Throughout this term, I have been working with four classes in the middle primary years. Our problem was based around the recent Commonwealth Games held in Melbourne and with the help of our teacher-librarian, we designed the unit of work over an eight week period. With students aged from seven to nine years in this group, we tried to keep the problem simple.

You've been selected to represent Australia at the 2006 Commonwealth Games. You have been asked to produce a digital story telling about your preparation and participation in Melbourne.

We used the process outlined in TSOF's Problem Based Learning steps and the kids grappled with extracting key words (with varying degrees of success), using print and online resources (set up a del.icio.us account to make tracking useful websites a lot easier) and downloading images as they strove to solve their problem. We used the free (but not open source) Photo Story program from Microsoft for their final presentations and overall, the students did a pretty good job. They loved using the software and found that easy to manipulate. A harder task was ensuring that their research sentences made it onto their digital stories and that relevant images were able to be found and included. I tried hard to find Creative Commons licensed images but that proved to be really difficult with some of the less popular sports so I had to use the "fair use" component of using copyrighted material for educational purposes so that the kids had access to enough photos to make the idea work. However, if I want to post a link to an example here on this blog, I will have to find one that used exclusively Creative Commons images - the one sport that did have Flickr based images with the appropriate permissions was the triathlon which was the only sport open to the Melbourne public for free. That would explain the plentiful images. Other events like the road races in cycling and the marathon in athletics had free access for spectators. On a final note, it was frustrating that our education system's internet filter blocked out any reference to boxing including the little icon used to illustrate the different events. I had to unblock sites so that kids could access needed and appropriate material. I suppose it is dangerous for our students to know about this sport.

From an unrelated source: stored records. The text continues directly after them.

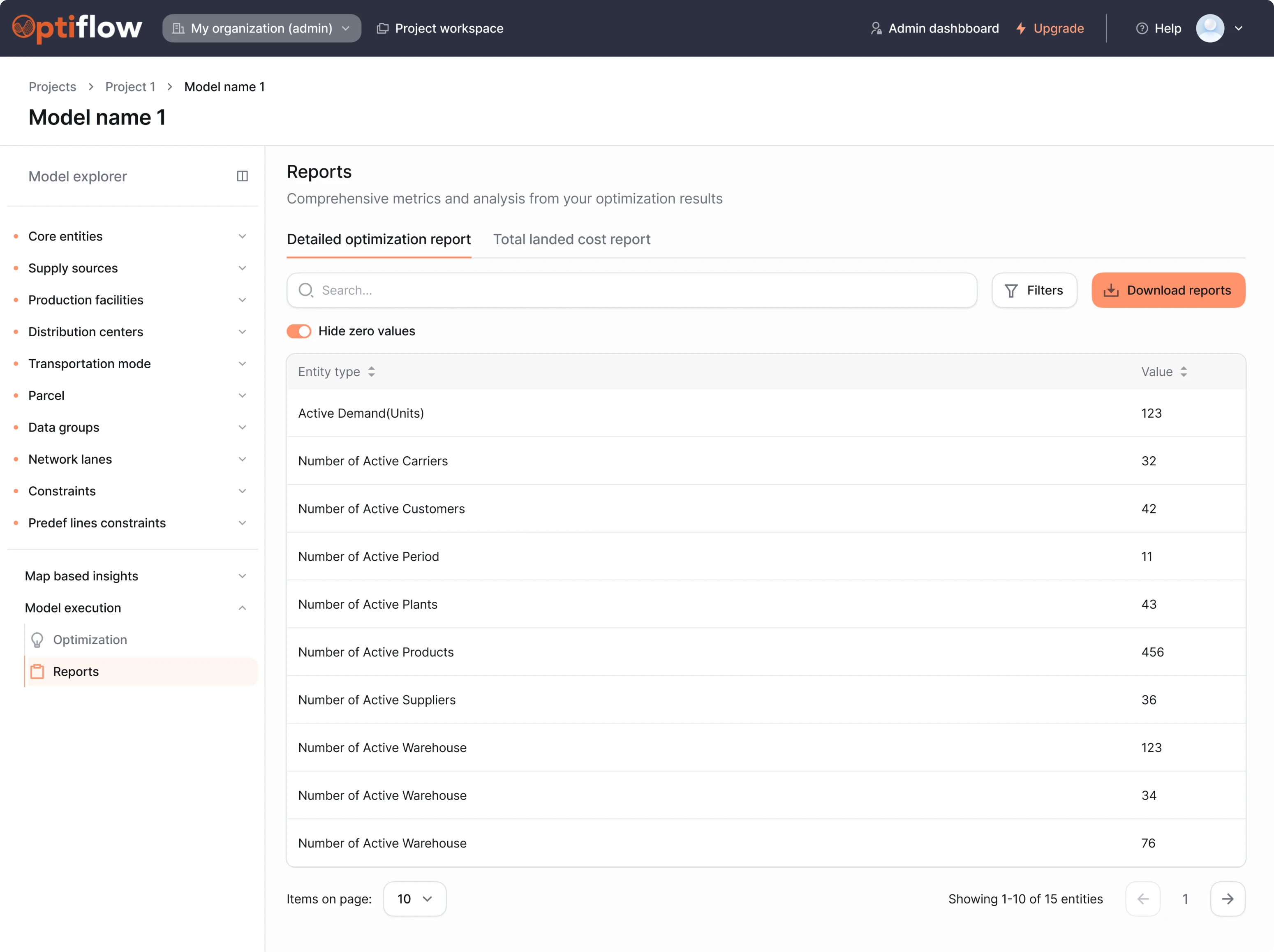Select the Reports clipboard icon

pyautogui.click(x=37, y=671)
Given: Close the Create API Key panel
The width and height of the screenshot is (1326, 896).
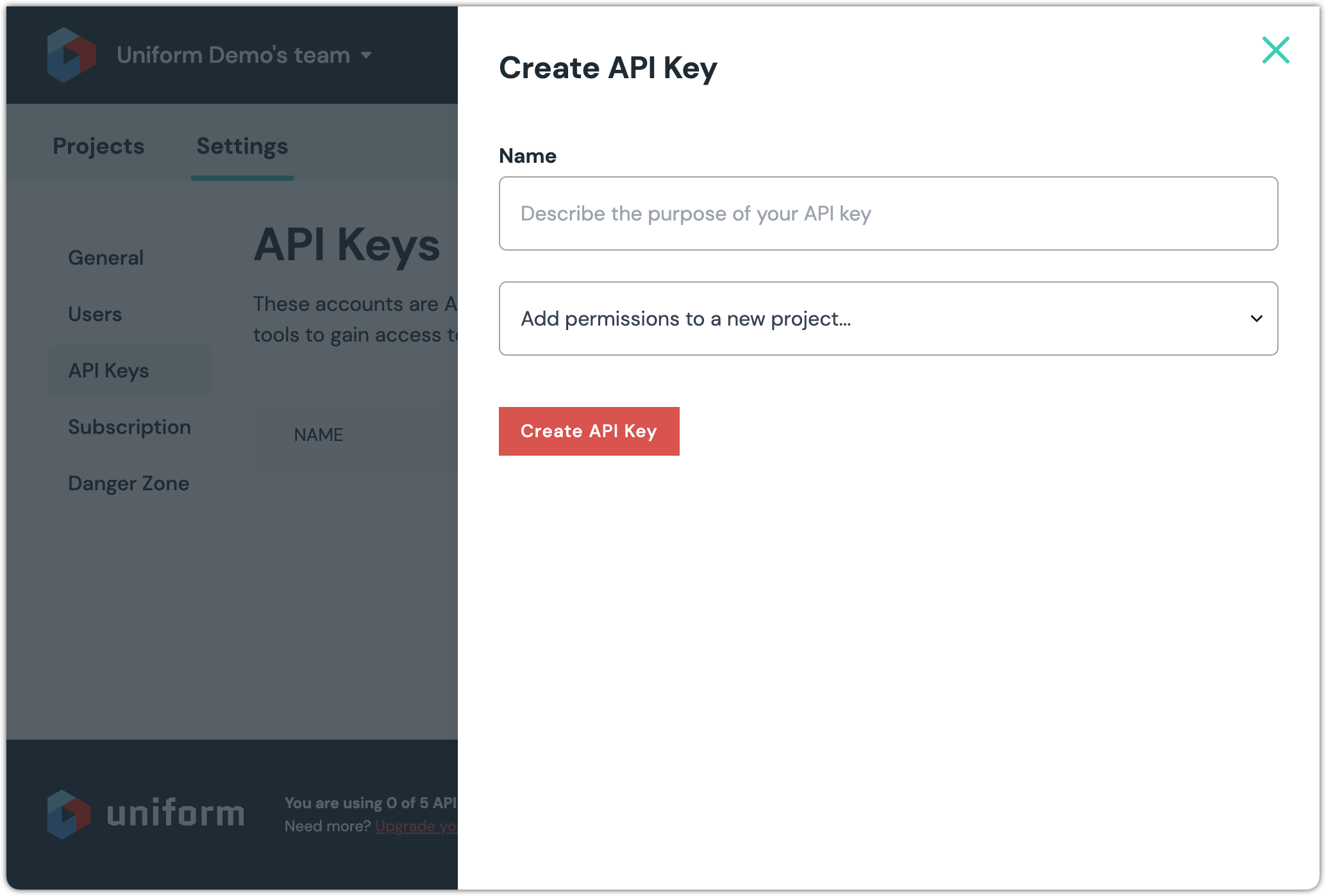Looking at the screenshot, I should (x=1275, y=50).

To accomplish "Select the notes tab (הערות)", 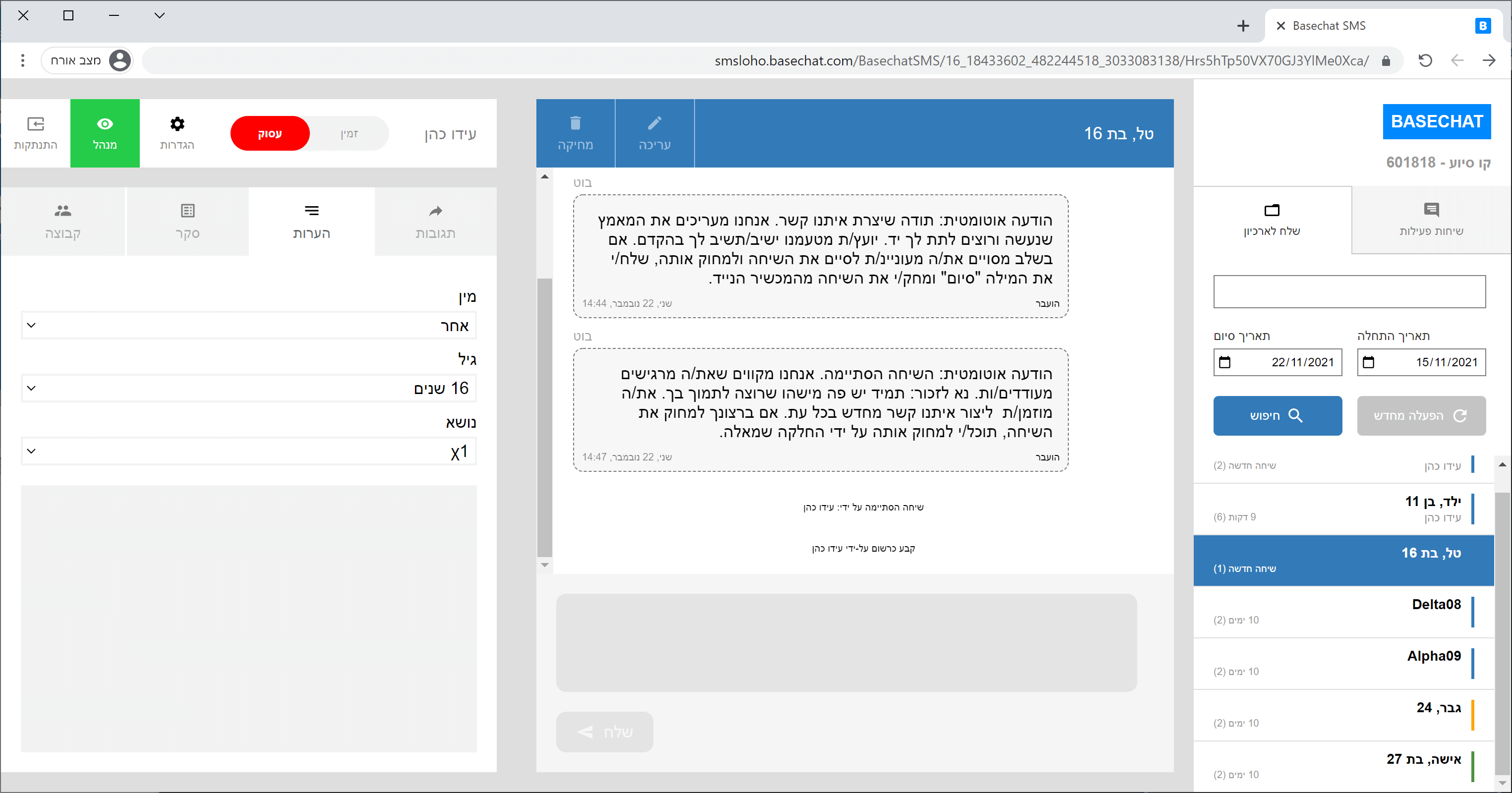I will 311,221.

Photo by PDR - MCG panorama (Commonwealth Games 2006)

With our first PBL unit succesfully completed, we met with the next group of teachers to plan the next installment for next term. This time we are working with the MYLU students and the expectations change when you are planning for middle school students. Our general theme this time is "What does it mean to be Australian?" We had a half day release to plan for this on Tuesday and have based the problem around a famous Australian song released just before the 1988 Bicentennial celebrations called "We Are Australian." (Link via Wikipedia entry.) The students will have the job of creating and justifying new verses to this famous (for Aussies) song but I'm still undecided on how the learning could be documented and presented. I am tempted to use wikis where the students work in pairs to first dissect an existing verse by hyperlinking key phrase and words to sources and images on the web that explain them and adding their own reflections in as well. One of the teachers is keen for them to use Photo Story as well and maybe that might be OK as the way to show off the completed verse but PBL is about more than the completed product. I might have to play around a bit with a wiki over the holiday break we have coming up to see if my ideas will fly - however, I am working with teachers (and this is not a criticism) who are not at all familiar with how a wiki works. I think they would rather have the kids record their digital notes in Word but maybe it's my responsibility to expand the horizons a bit here. Dean certainly did in a counter reply to a comment I placed on his blog recently. In fact, I would be pushing the old story and continuing to do "old things in new ways."